### Document text
Asterocheres lilljeborgi

Scientific classification
- Domain: Eukaryota
- Kingdom: Animalia
- Phylum: Arthropoda
- Class: Copepoda
- Order: Siphonostomatoida
- Family: Asterocheridae
- Genus: Asterocheres
- Species: A. lilljeborgi
- Binomial name: Asterocheres lilljeborgi Boeck, 1859
- Synonyms: Ascomyzon asterocheres Sars G.O., 1915; Asterocheres asterocheres (Sars G.O., 1915);

= Asterocheres lilljeborgi =

- Genus: Asterocheres
- Species: lilljeborgi
- Authority: Boeck, 1859
- Synonyms: Ascomyzon asterocheres Sars G.O., 1915, Asterocheres asterocheres (Sars G.O., 1915)

Species of crustacean

Asterocheres lilljeborgi is a species of copepod in the family Asterocheridae. It is found in the British Isles and Scandinavia where it is a semi-parasite of starfish. First described as Asterocheres lilljeborgi in 1859 by the Norwegian marine biologist Jonas Axel Boeck, it is the type species of the genus.

(Stored entries)
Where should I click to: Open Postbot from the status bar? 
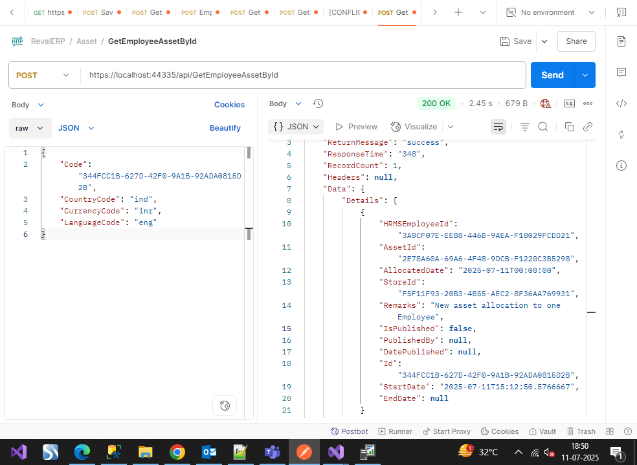pos(350,431)
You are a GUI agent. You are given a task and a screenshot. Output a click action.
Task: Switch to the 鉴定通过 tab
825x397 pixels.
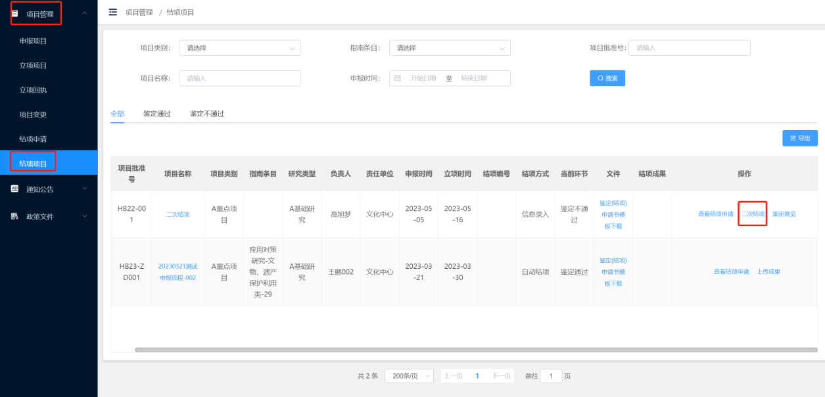[x=156, y=114]
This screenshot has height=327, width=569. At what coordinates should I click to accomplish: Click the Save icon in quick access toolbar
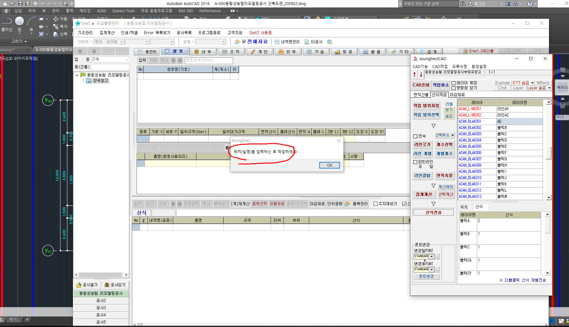[20, 3]
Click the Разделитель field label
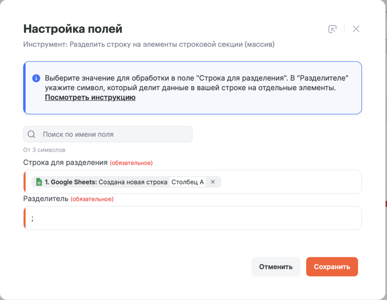The image size is (387, 300). click(46, 199)
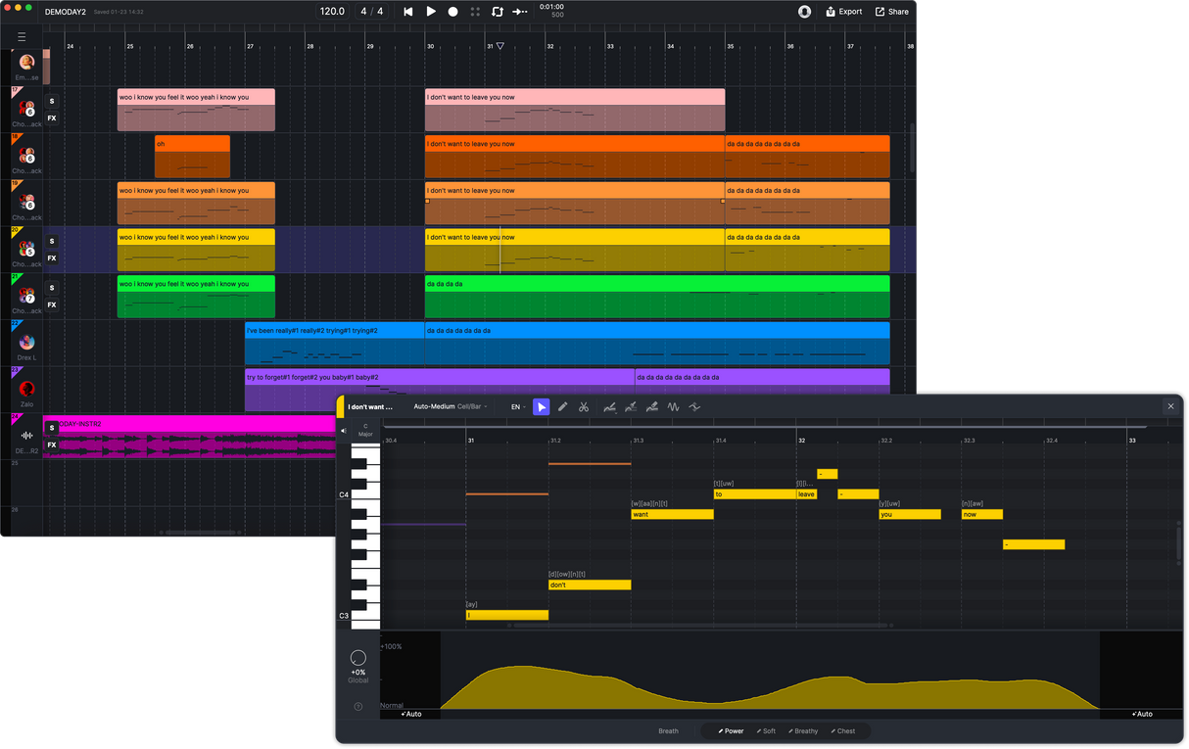The width and height of the screenshot is (1189, 749).
Task: Activate the purple playback pointer tool
Action: pyautogui.click(x=541, y=406)
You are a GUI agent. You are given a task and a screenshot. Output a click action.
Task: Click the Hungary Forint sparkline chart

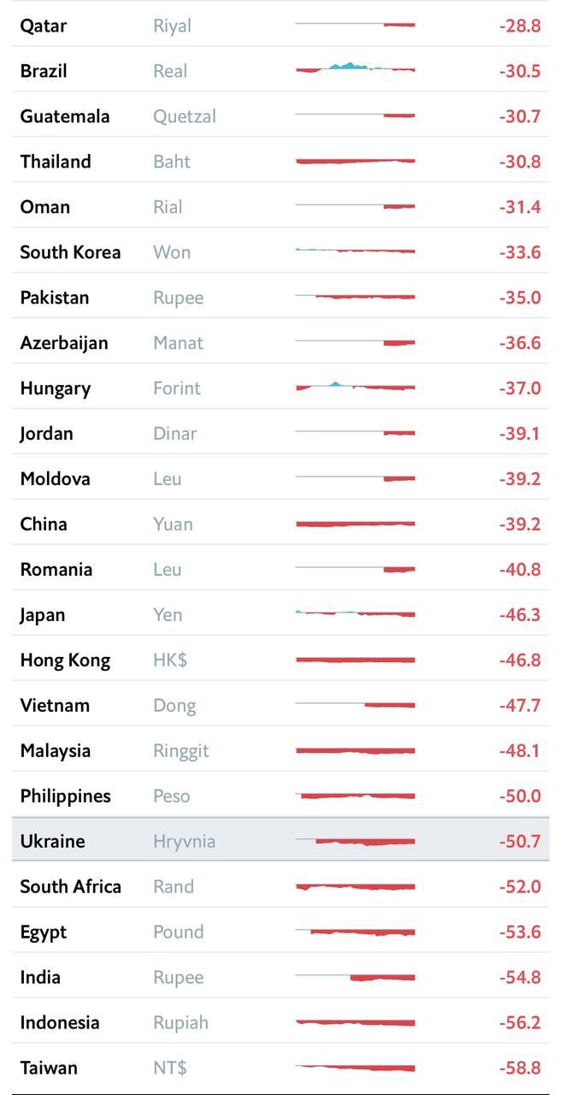(x=355, y=387)
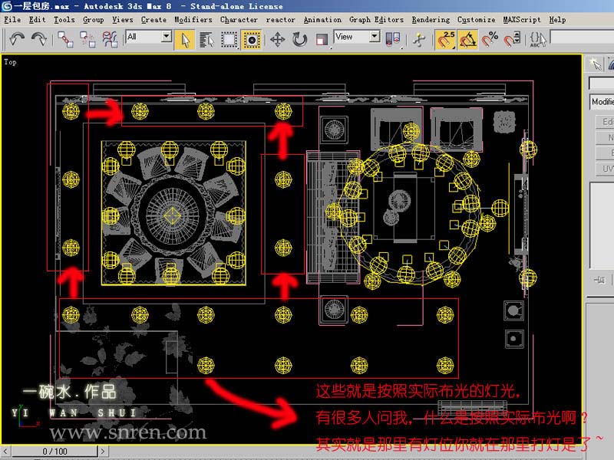
Task: Open the selection filter 'All' dropdown
Action: click(149, 37)
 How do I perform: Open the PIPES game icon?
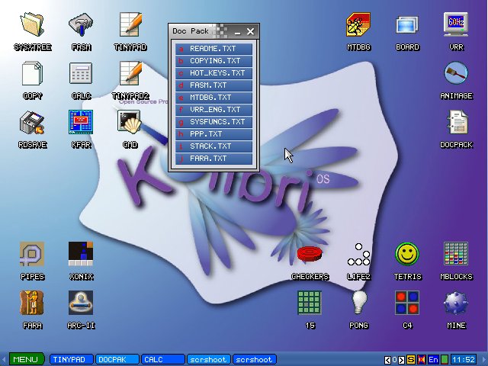point(32,256)
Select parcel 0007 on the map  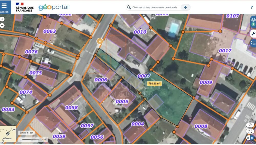(x=144, y=76)
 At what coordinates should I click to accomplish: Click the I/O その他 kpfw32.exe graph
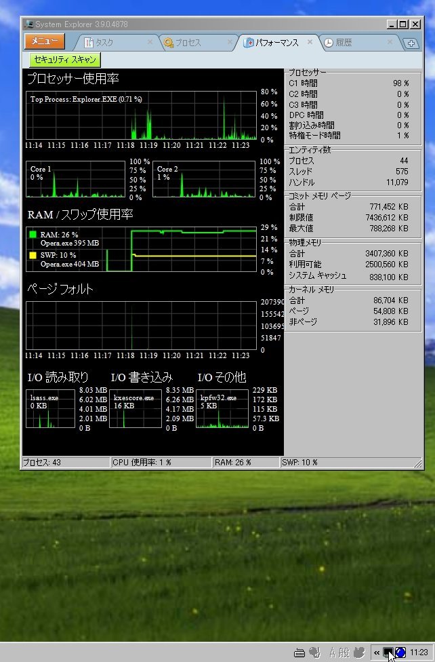pos(222,409)
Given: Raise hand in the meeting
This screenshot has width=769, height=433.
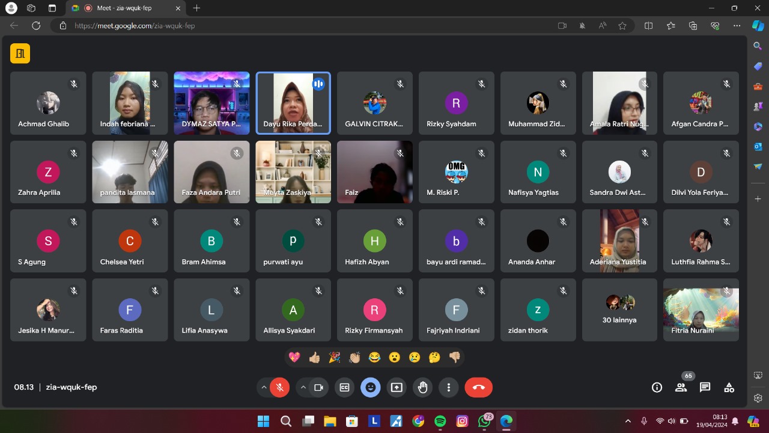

### What to work on
1. Answer these questions from the article on Asterocheres lilljeborgi:
(a) Which order is the species classified in?
(b) What synonym with the genus name Ascomyzon does the article list?
(c) In which regions is the species found?
2. Write the next part of the article on the copepod Asterocheres lilljeborgi, picking up after its final sentence.
The data was drawn from a separate source and has no connection to the article.

### Answers given
1.
(a) Siphonostomatoida
(b) Ascomyzon asterocheres Sars G.O., 1915
(c) The British Isles and Scandinavia

2.
==Distribution==
The species is found in west and south Norway, south-western Sweden, the Skagerrak, the North Sea, around the coasts of England and northern France as well as the Davis Strait, the Aleutian Islands and Alaska.

==Ecology==
Asterocheres lilljeborgi is associated with starfish, such as the bloody Henry starfish (Henricia oculata) or the blood star (Henricia sanguinolenta). Some 90% of the starfish examined were parasitised.